Este sistema microfluídico integra microengenharia com biologia para simular aspectos essenciais da fisiologia humana, proporcionando uma ferramenta poderosa para estudos in vitro mais precisos e humanizados, com potencial para substituir/reduzir modelos animais.
O que são organ-on-Chip?
Organ-on-chip (OoC) são dispositivos que recriam em pequena escala (eg., micro) as condições fisiológicas humanas, combinando células e tecidos vivos dentro de microcanais que imitam/mimetizam o comportamento de órgãos inteiros.

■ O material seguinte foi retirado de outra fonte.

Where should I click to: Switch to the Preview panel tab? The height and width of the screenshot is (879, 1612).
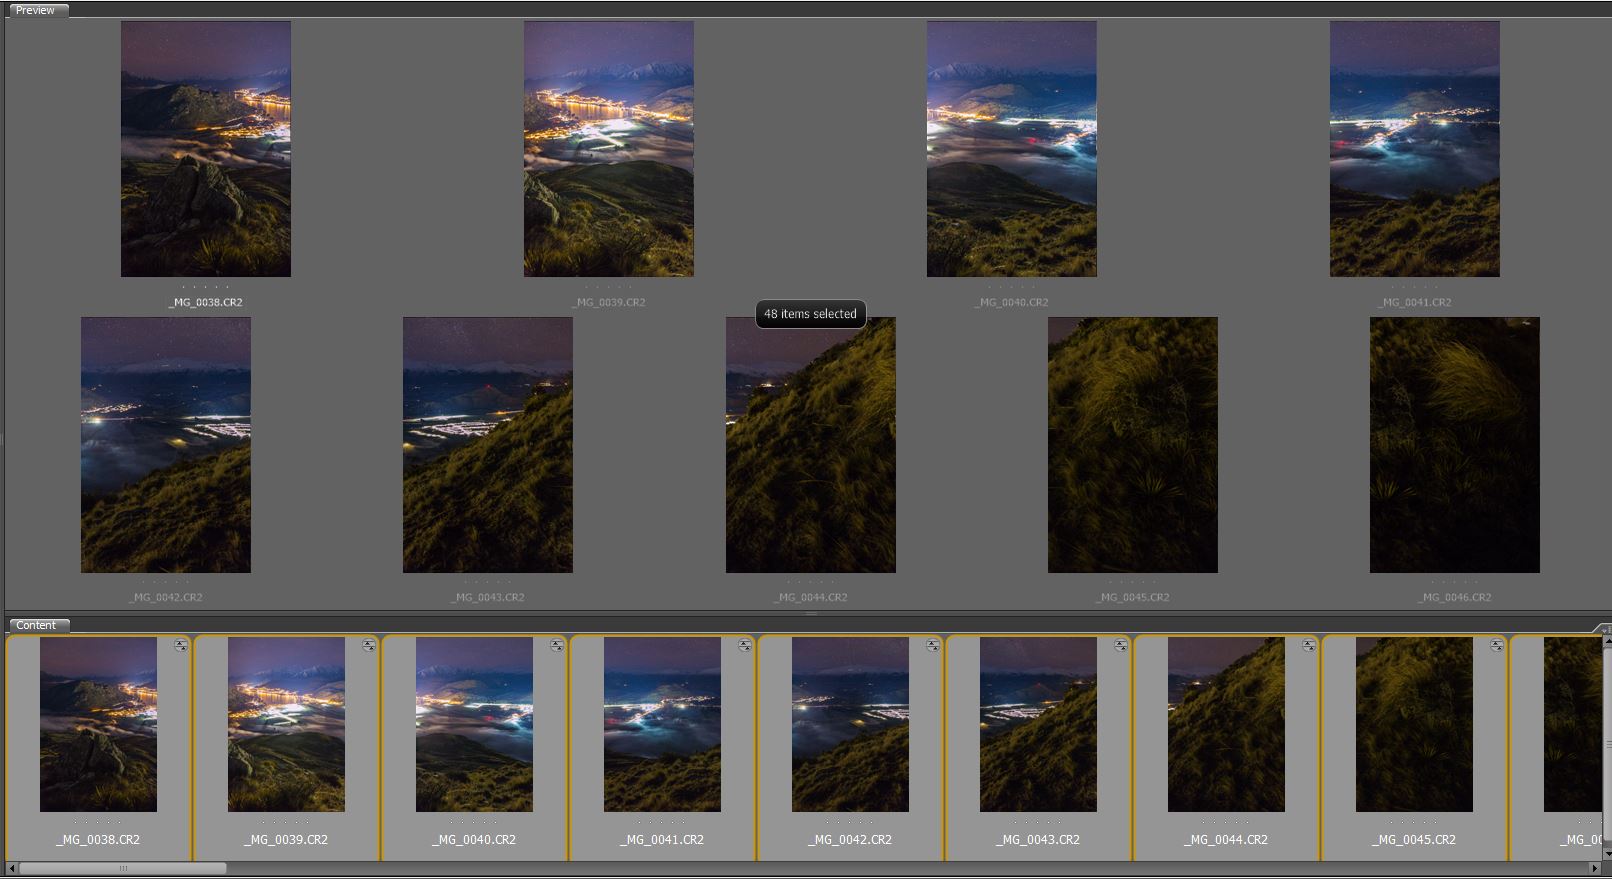35,10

Eles permitem a manipulação precisa do microambiente celular, controlando variáveis como fluxo de fluidos, oxigenação e estímulos mecânicos. Esses sistemas podem recapitular funções específicas de órgãos, como a barreira intestinal ou a contratilidade cardíaca, e são especialmente úteis para estudar interações entre múltiplos órgãos por meio de sistemas "body-on-chip"
Essa tecnologia, já destacada como uma das principais inovações emergentes pelo Fórum Econômico Mundial, atraindo atenção tanto da academia, como também das indústrias farmacêutica, cosmética e química, que buscam alternativas éticas e eficazes para a experimentação animal.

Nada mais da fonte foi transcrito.